La foto all’inizio di questo articolo racconta proprio questo filo. È una vecchia foto di una scolaresca, mio padre è indicato con una penna. Mio figlio l’ha ricevuta questa primavera, quando ha accompagnato la mamma novantenne di alcuni amici canadesi che per la prima volta veniva a Villa Santa Lucia, il paese natale del padre.

Le storie fanno giri strani.


E poi ci sono le cose che uno scrittore serio forse non metterebbe, ma io sì, e voi, miei lettori ormai lo sapete.

C’è il cane che l’anno scorso aveva deciso di partecipare al workshop mettendosi sotto il tavolo, seduto sui piedi di Andrea. Quest’anno abbiamo fatto fatica a convincerlo che poteva stare con noi, ma magari un po’ più di lato. C’è la passeggiata del silenzio tra gli ulivi che si è trasformata in una corsa collettiva verso il bar per cercare fresco e spritz. C’è stata la terrazza fino alle due di notte perché un “ti faccio compagnia per una sigaretta” è diventato una conversazione che nessuna aveva voglia di interrompere.

C’è stata quella strana combinazione che molti hanno raccontato: la stanchezza profonda insieme all’euforia, la sensazione di portarsi a dormire qualcosa di luminoso. Tutto questo non mi ha stupito perché ormai so che succede quando per un po’ di tempo si vive così intensamente.


Alla fine ho chiesto a tutti una parola o una frase che riassumesse questi giorni.

Sono arrivate:

Sintonia.

Coming into balance and calm.

Appartenenza.

Balance – Equilibrio

Serenità

Io rubo una parola bellissima di Antonella: Luce.
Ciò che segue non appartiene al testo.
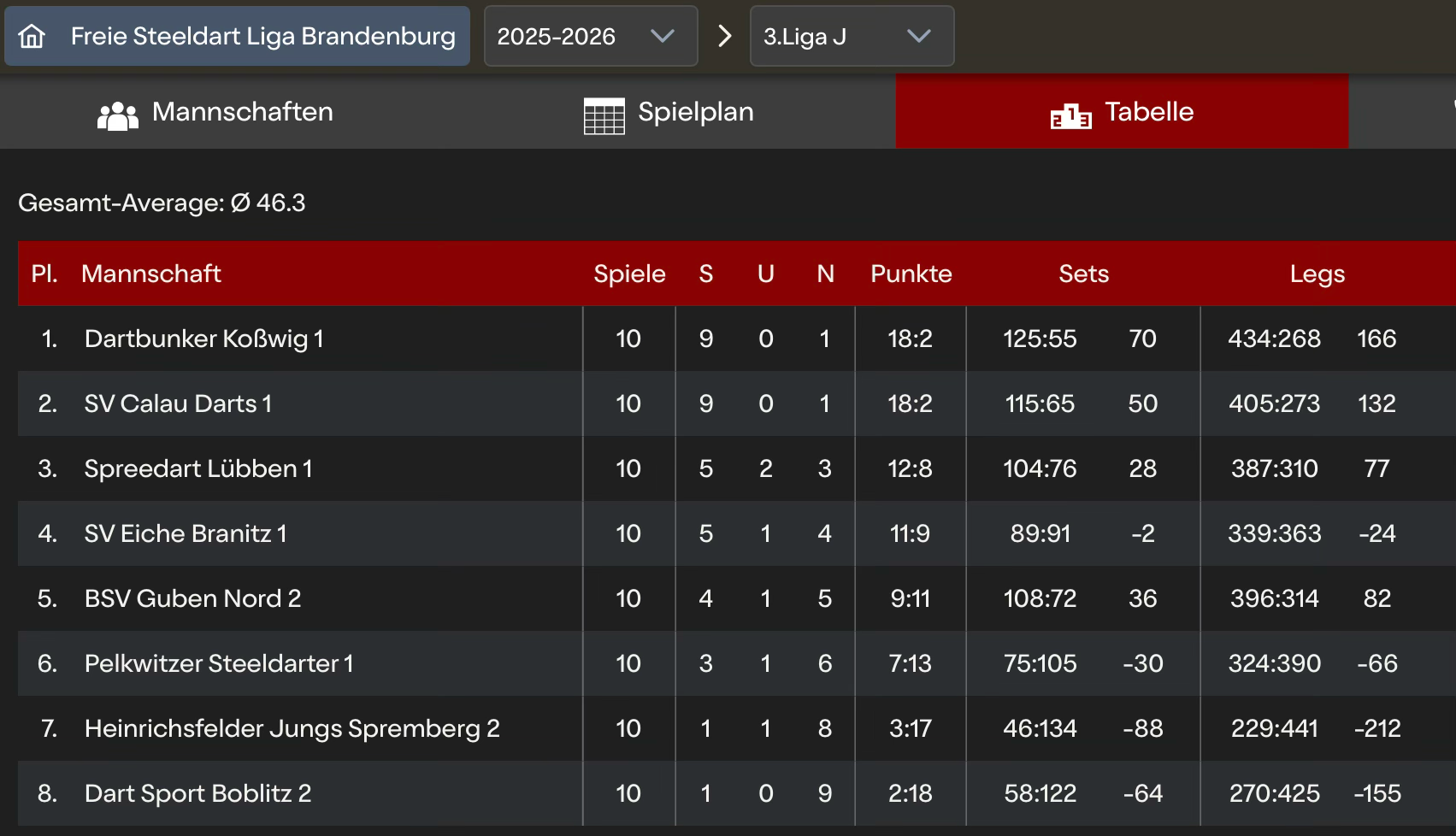Open Pelkwitzer Steeldarter 1 entry
The height and width of the screenshot is (836, 1456).
pyautogui.click(x=219, y=663)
E la migliore, spiegata: la mia parola è PRESENZA.
Presenza per sottolineare la bellezza di vedersi in… presenza… presenza di un luogo che ti inonda di energia, presenza di un gruppo che fa la differenza, presenza di una tutor che con il suo impegno va oltre e ti accompagna oltre. Presenza sempre.

E ne arriveranno altre. Le conserverò, perché forse sono loro il modo migliore per raccontare cosa è successo.

Io posso solo dire questo: ogni volta che apro questa casa, aggiungo una sedia, preparo un tavolo e lascio scorrere la penna, succede qualcosa che non avevo programmato.

Alla fine mi sono resa conto che io continuo a chiamarlo workshop di scrittura meditativa perché un nome bisogna pur darglielo. Ma la verità è che ormai è diventato qualcos’altro. È un fine settimana in cui si scrive, sì, ma soprattutto si fa posto. Alle persone. Alle storie. Ai silenzi. Ai ravioli di Beatrice. Ai campanelli di mio padre. Perfino ai cani che insistono per seguire il corso da sotto il tavolo. E a quanto pare, ogni tanto, anche a noi stessi. Le storie arrivano quando qualcuno fa spazio.


Prossimo appuntamento: 29-30 agosto 2026.

Perché evidentemente una sola data non basta mai, e noi, come nelle grandi famiglie italiane, una sedia in più la troviamo sempre.